Check what else happened in the same window:

  • admin.policy_updated — did someone change something?
  • security.threat_feed_refreshed — did a feed update broaden the blocked set?
  • federation.metadata_refreshed — did an external IdP rotate certs (which may have temporarily broken sign-ins)?

If yes to any: did the timing match the spike? If yes, that's likely the cause.

Sometimes the audit log lies (or doesn't capture everything). Sign in as a test user; walk through the sign-in. If sign-in fails for YOU, the issue is system-wide (something's broken).

Quick to do: 30 seconds.
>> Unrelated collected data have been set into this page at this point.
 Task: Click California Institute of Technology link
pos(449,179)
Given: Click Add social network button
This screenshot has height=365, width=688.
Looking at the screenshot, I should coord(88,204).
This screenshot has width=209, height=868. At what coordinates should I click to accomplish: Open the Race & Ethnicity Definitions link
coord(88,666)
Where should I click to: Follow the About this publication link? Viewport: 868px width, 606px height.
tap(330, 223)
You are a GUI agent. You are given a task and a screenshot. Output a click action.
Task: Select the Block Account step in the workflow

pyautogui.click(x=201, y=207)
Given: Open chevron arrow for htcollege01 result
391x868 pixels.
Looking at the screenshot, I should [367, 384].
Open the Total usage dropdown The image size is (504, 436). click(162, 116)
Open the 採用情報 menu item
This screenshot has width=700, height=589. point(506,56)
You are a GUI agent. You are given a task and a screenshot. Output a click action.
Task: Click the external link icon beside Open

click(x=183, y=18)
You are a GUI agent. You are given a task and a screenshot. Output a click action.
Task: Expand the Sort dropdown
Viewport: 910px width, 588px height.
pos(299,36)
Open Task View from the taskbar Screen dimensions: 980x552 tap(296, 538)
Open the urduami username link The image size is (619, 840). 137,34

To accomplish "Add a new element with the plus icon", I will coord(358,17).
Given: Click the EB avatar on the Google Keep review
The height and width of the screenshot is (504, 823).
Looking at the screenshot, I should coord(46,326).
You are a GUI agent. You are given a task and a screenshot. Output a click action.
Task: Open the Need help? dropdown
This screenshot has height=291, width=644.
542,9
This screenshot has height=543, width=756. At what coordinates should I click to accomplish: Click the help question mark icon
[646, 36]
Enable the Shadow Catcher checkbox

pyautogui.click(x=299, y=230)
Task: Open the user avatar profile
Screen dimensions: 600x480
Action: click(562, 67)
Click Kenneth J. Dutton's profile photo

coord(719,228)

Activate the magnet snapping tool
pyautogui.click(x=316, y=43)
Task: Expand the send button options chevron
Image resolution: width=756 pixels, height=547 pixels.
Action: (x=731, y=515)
Confirms or refutes "is sign-in actually broken right now?"

Most spikes resolve in one of three ways:

  • A real user-side issue → help the affected user(s) directly; document the case; consider whether to adjust policy.
  • A platform / integration issue → fix the integration (the IdP cert, the SMTP, the captcha provider); communicate the resolution.
  • A misconfiguration → roll back the offending change; document the lesson; tighten the change-review process.

Escalate to the platform team (your IntelliAuth platform admin or support contact) when:

  • All users are failing across all applications (system-wide auth outage).
  • The audit log itself shows gaps or missing events (something's broken on the platform side).
  • The error code is unfamiliar — check the error code index first; if still unfamiliar, escalate.

Don't escalate for routine causes (one user forgot their password). Manage those at the support level.

After resolving:

  • Document what you found and how you fixed it. Even small incidents benefit from a paragraph in your team's wiki.
  • If a policy change caused the spike, decide whether to roll it back or tighten the change-review process.
  • If a user reported the issue, follow up to confirm resolution.
  • If the cause is recurring (same root cause as last month), invest in prevention — automate the alert, write a per-cause runbook, etc.

The Dashboard's "Sign-in failure rate over time" chart is the long-view; a spike worth investigating today should leave a visible signal that you can reference when patterns recur.